#### [TASK LIST]
• a. In order of first mention, list every person, organization, and place named in the teletherapy program text.
• b. In the teletherapy program text, repeat everything from "For three years" down to "in this region.".

#### [EXCERPTED TEXT]
*** Begin section ***

For three years starting in 2019, we are funding a pilot teletherapy program in conjunction with the Cochlear Implant Center of the Westchester Medical Center in Valhalla NY. We expect to reach those children with cochlear implants who, because of economics or geography, are unable to visit the needed therapists at their offices. This is not about "convenience" but rather about obtaining therapy this way or not at all. Think about a two parent working family, for example, or a child who lives far from the therapist. This innovative program brings the therapist to the child by way of computer tablets and telecommunication software. It has been successful elsewhere and we are sure that under the guidance and supervision of Katrina Stidham, MD, at WMC, it will successful in this region.

*** End section ***

#### [Saved data entries]

*** Begin section ***

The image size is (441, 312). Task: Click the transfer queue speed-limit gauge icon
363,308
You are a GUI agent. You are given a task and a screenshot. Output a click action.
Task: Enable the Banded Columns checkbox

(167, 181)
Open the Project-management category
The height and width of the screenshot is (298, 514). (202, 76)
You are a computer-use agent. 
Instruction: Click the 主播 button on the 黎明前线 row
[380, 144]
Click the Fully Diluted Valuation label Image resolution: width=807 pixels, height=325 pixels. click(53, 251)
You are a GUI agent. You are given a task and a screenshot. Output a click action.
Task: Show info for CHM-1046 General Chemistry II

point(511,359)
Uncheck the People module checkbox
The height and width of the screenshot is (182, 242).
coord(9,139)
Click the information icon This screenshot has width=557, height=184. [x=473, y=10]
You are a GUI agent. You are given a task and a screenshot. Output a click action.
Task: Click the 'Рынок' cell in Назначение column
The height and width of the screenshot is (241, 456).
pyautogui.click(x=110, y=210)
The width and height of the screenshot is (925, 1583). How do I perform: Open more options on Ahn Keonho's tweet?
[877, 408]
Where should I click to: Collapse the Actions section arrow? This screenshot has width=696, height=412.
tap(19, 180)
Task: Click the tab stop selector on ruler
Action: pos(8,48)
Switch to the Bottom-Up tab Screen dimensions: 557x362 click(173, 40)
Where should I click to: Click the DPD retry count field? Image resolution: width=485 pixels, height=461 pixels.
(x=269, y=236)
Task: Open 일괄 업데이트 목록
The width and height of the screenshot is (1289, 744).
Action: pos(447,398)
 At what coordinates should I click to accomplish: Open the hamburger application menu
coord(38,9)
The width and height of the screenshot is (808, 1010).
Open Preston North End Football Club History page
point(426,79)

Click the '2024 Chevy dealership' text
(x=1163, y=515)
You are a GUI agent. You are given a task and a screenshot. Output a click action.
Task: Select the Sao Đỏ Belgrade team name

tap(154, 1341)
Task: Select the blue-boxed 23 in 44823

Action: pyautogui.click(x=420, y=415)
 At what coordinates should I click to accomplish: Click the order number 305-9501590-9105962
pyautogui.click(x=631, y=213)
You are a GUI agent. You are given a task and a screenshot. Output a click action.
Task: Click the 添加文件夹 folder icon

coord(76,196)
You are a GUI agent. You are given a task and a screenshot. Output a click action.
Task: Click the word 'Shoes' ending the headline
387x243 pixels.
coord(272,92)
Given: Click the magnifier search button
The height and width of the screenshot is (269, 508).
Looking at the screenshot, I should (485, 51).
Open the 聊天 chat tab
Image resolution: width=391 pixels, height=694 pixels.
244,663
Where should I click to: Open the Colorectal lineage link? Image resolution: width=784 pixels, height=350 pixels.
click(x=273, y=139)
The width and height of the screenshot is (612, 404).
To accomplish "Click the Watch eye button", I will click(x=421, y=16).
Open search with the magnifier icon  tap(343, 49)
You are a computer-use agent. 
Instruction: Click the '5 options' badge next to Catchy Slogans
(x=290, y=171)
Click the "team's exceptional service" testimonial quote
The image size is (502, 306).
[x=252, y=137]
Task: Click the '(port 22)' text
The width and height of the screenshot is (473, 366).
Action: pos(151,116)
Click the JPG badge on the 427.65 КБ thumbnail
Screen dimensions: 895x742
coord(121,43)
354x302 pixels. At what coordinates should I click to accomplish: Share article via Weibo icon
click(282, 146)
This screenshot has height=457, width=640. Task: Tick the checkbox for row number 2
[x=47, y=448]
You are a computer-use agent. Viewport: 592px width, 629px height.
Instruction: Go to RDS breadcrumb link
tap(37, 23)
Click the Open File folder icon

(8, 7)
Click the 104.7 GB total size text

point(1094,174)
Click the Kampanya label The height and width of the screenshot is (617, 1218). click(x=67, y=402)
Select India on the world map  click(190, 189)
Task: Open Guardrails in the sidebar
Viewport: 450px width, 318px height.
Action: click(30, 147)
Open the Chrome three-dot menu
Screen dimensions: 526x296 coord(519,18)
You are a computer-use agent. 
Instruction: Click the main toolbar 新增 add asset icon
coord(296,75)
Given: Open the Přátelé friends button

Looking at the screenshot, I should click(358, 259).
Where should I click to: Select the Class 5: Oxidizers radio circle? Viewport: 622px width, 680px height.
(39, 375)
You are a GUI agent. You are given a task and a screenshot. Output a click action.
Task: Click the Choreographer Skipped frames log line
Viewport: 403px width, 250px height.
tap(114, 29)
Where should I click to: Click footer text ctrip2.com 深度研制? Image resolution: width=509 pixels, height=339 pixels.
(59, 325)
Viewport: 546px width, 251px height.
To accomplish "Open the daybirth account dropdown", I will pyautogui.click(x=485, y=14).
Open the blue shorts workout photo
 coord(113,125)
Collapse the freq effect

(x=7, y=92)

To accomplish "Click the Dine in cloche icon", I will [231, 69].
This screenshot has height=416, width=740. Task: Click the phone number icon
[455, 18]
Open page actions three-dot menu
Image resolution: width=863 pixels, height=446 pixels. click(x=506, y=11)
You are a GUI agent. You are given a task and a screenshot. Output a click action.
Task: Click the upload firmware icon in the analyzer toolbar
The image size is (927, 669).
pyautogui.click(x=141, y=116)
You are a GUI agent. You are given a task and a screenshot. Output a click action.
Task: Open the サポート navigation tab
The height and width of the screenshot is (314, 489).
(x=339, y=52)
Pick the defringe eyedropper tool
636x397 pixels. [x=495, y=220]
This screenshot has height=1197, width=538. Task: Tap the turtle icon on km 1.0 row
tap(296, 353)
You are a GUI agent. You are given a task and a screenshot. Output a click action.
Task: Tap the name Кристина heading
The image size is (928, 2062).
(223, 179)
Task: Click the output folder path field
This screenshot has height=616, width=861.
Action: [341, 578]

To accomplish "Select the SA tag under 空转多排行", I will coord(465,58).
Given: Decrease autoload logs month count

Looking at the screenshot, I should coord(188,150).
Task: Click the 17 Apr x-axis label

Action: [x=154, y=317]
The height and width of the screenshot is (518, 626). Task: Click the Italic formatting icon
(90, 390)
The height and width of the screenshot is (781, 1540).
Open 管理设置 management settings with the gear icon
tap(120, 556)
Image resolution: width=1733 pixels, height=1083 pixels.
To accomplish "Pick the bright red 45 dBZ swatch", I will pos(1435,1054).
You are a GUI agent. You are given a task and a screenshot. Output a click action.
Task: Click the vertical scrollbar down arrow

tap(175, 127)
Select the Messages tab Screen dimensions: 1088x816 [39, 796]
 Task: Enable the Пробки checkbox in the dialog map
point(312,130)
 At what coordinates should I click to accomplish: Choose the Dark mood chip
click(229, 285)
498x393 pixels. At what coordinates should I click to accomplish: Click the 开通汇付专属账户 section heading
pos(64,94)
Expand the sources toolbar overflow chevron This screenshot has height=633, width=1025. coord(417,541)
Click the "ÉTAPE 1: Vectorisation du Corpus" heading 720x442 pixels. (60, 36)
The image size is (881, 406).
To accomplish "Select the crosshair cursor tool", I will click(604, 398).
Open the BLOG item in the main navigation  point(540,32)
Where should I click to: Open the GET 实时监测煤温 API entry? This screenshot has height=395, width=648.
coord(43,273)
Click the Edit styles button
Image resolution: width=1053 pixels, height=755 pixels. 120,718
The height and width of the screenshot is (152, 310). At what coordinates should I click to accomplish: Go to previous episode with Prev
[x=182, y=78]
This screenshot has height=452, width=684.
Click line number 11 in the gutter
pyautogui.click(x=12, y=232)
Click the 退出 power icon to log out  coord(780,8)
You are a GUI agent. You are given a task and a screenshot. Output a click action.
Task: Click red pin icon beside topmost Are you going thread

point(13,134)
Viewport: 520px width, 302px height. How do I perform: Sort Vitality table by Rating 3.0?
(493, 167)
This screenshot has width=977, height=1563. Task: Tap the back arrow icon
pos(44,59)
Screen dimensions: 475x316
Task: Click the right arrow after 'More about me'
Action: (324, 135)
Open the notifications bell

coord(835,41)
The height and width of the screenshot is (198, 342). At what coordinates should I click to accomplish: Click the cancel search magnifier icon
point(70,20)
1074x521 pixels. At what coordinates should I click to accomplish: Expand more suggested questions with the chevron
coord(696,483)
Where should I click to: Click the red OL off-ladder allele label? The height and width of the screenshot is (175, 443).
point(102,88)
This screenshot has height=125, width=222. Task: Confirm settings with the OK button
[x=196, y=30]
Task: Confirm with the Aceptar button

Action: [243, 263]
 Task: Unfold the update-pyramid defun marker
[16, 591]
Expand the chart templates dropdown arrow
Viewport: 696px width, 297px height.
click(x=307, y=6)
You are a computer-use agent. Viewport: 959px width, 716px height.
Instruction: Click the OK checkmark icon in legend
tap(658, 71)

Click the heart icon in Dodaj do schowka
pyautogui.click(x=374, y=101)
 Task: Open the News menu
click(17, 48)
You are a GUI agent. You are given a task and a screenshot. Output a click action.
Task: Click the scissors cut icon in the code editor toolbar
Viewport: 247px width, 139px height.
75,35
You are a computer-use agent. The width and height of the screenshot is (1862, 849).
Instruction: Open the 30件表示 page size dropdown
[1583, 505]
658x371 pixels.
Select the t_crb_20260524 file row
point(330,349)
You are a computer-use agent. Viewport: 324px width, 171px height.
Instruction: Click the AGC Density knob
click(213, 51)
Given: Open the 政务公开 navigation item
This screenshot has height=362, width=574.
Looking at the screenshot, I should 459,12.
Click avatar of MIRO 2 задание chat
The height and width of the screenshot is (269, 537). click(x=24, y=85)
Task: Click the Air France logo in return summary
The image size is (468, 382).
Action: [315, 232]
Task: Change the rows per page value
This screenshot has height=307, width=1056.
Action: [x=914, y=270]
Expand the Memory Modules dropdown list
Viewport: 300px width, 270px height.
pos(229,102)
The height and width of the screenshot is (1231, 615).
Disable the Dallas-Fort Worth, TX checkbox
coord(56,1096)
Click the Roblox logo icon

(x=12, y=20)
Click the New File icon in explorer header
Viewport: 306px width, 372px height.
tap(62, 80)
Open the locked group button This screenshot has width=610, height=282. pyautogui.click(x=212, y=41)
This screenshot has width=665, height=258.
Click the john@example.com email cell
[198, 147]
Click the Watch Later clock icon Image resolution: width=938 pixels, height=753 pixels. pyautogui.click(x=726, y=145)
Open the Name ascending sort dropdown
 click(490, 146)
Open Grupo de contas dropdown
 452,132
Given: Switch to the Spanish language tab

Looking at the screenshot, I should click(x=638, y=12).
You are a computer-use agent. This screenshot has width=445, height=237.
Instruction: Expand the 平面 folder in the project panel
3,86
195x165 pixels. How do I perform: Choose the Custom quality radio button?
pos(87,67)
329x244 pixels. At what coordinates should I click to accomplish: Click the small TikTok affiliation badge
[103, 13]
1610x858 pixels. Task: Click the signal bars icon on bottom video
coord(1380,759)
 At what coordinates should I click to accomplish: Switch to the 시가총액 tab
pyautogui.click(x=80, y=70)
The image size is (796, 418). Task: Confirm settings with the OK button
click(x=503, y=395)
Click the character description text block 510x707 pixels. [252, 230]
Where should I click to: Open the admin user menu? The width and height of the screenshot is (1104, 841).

*** End section ***

#### [ANSWERS FOR THIS EXERCISE]
• a.
Cochlear Implant Center
Westchester Medical Center
Valhalla NY
Katrina Stidham

• b.
For three years starting in 2019, we are funding a pilot teletherapy program in conjunction with the Cochlear Implant Center of the Westchester Medical Center in Valhalla NY. We expect to reach those children with cochlear implants who, because of economics or geography, are unable to visit the needed therapists at their offices. This is not about "convenience" but rather about obtaining therapy this way or not at all. Think about a two parent working family, for example, or a child who lives far from the therapist. This innovative program brings the therapist to the child by way of computer tablets and telecommunication software. It has been successful elsewhere and we are sure that under the guidance and supervision of Katrina Stidham, MD, at WMC, it will successful in this region.